February 3, 2016
The Wheel has turned, spring is here,
Welcome new life, far and near.
IMBOLC © Kathleen McKern Verigin
Greetings from the wild, windy, and wet west of Ireland. The 3-day festival I attended at Brigit’s Garden, Co. Galway, was well worth the journey in the dead of winter. What I’ve discovered is that winter is not dead at all. In reality, She is very much alive, as I experienced on her Feast Day, Monday, Feb. 1st.
That day I was the guest of two local women whom I’d met through friends of friends. We first attended a Brigit mass at the church in Liscannor, Co. Clare. The priest there, Father Dennis Crosby, knows well the blend of ancient and new. There were hand-woven Brigit crosses everywhere, including on the sacred altar. Also on the altar, there were dozens of Brídeógs, the Irish word for Brigit doll. School children were holding the Brídeógs they had made, clutching them close to their hearts. Consider that these primitive dolls are fertility symbols! Father Dennis even brought in a baby lamb to demonstrate the meaning of Imbolc, the pre-Christian (dare I say pagan?) tradition. Imbolc (pronounced IMM-ulk) means “in the belly.” It was the time of year—early February on the modern calendar—when the first farmers saw that the pregnant ewe’s milk began to flow. It meant that winter had enough passed that it was safe for new life to emerge. Indeed, I’ve witnessed plenty a pregnant ewe, and cow, as I roam about the eternally green grasses of Erin.

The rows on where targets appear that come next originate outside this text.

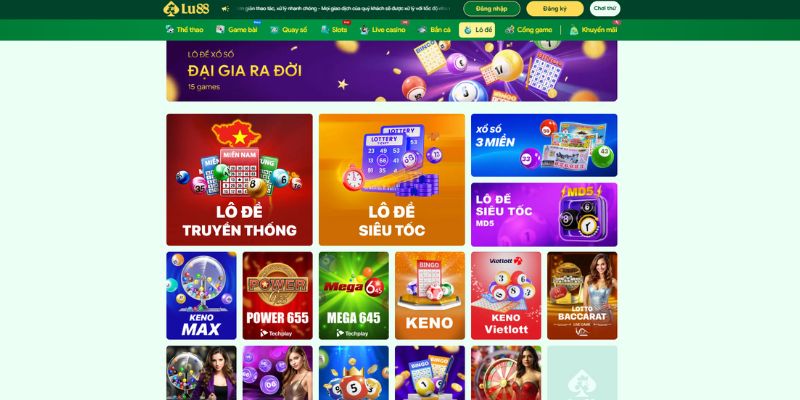Screen dimensions: 800x400
Task: Open the Xổ số 3 miền banner
Action: pyautogui.click(x=544, y=145)
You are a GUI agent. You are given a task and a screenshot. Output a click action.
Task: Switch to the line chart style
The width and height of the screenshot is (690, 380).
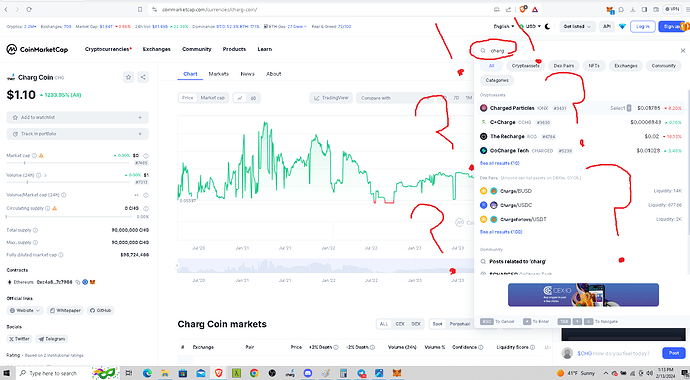240,98
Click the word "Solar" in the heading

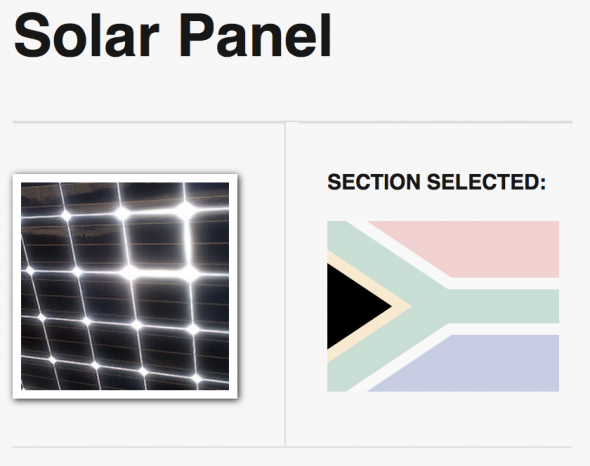[x=87, y=36]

After mass, just down the road a bit, we visited Brigit’s Holy Well. To be there on her Feast Day was extra special. I offered a variety of prayers for healing, for friends far and near. Later we enjoyed lunch at a pub, followed by a trek to a much less celebrated holy well, this one attributed to St. Augustine. It was there that I noticed a paradox of sorts. When I looked at the land, I sensed the presence of spring. The green grasses allowed tiny flower shoots to begin emerging. When I looked above, through the soughing trees, I felt the presence of winter, not quite gone. It was then that I encountered the Cailleach, known as the divine hag, a creator and weather deity. Through the ROARING winds (gale force that day) she seemed to be saying—“Not so quick Little Missy. I’m not done with ye yet.” The purpose for this journey was revealed.

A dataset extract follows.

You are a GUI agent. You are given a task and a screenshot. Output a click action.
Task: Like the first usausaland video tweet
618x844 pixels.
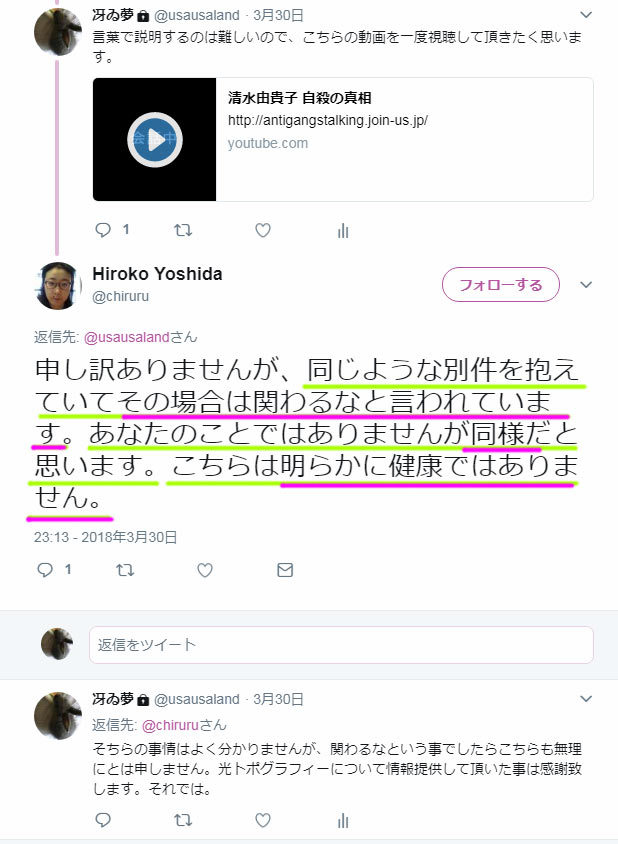263,230
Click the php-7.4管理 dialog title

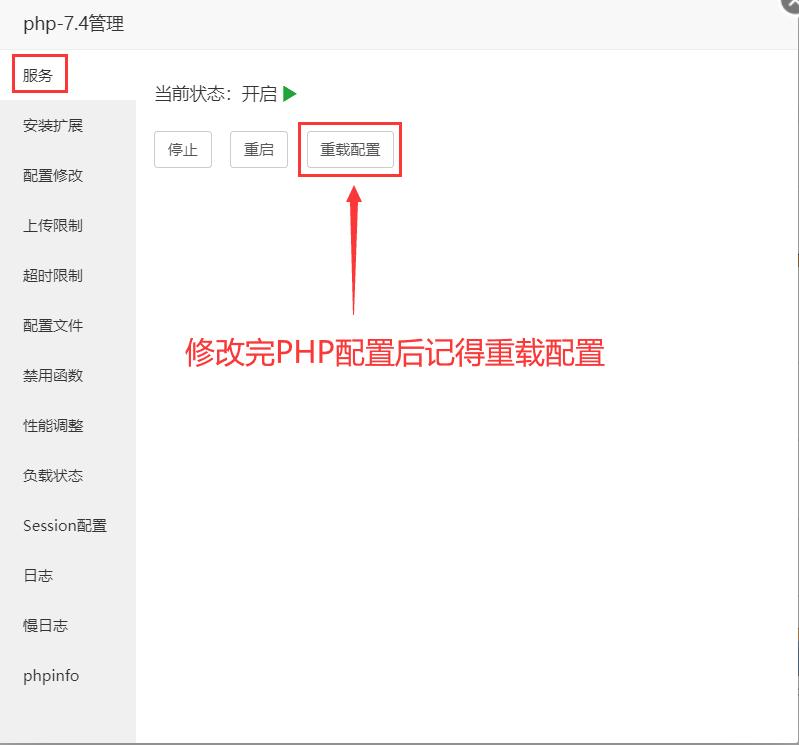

It was time for me to experience and embrace my personal passage from autumn to winter. I saw this at Brigit’s Garden when I came upon an autumn leaf with snow drops on it, while resting next to daffodil shoots. When I stepped through Brigit’s crios, (pronounced “criss,” it is also known as Brigit’s girdle, a seamless circle formed from triple-braided straw rope, thus marrying the sacred numbers of four and three) at Brigit’s Garden, and again after mass, I finally proclaimed, in silence, that I am indeed in the winter of my life, and, like the old Cailleach, I am very much alive as spring is so beautifully demonstrating.
ANAM CARA POETRY
© Rev. Liah Rose, 2/2/16
The sun is rising, throwing color into a dark sky
Ice and snow still shimmer on the ground
But the mother is waking
Green shoots herald the coming of a crocus bed
Bare trees are beginning to show signs of budding
Small bumps looking more like a crone’s warts than the blossoms it will bear.

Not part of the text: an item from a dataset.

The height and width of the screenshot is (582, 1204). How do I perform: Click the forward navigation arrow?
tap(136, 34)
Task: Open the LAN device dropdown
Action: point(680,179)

Bulbs underground, long dormant, sense the pending warmth
And break through their winter blanket of earth
Reaching for the sun, reaching for the warmth
That hasn’t quite arrived
People hasten by, loathe to slow down
Not wanting to be late for their busy lives
And yet a glimpse of green, stark against the snow
Catches an eye and captures the awareness of one such passerby
Just for a moment, he stops, bends down and touches the blade of new growth.
The firm leaf that has broken through the cold ground
A promise of spring is in that touch.
The promise of warmer days ahead.
It’s enough to carry him through, and he hurries on his way
The smile he wears a testament to the stolen moment.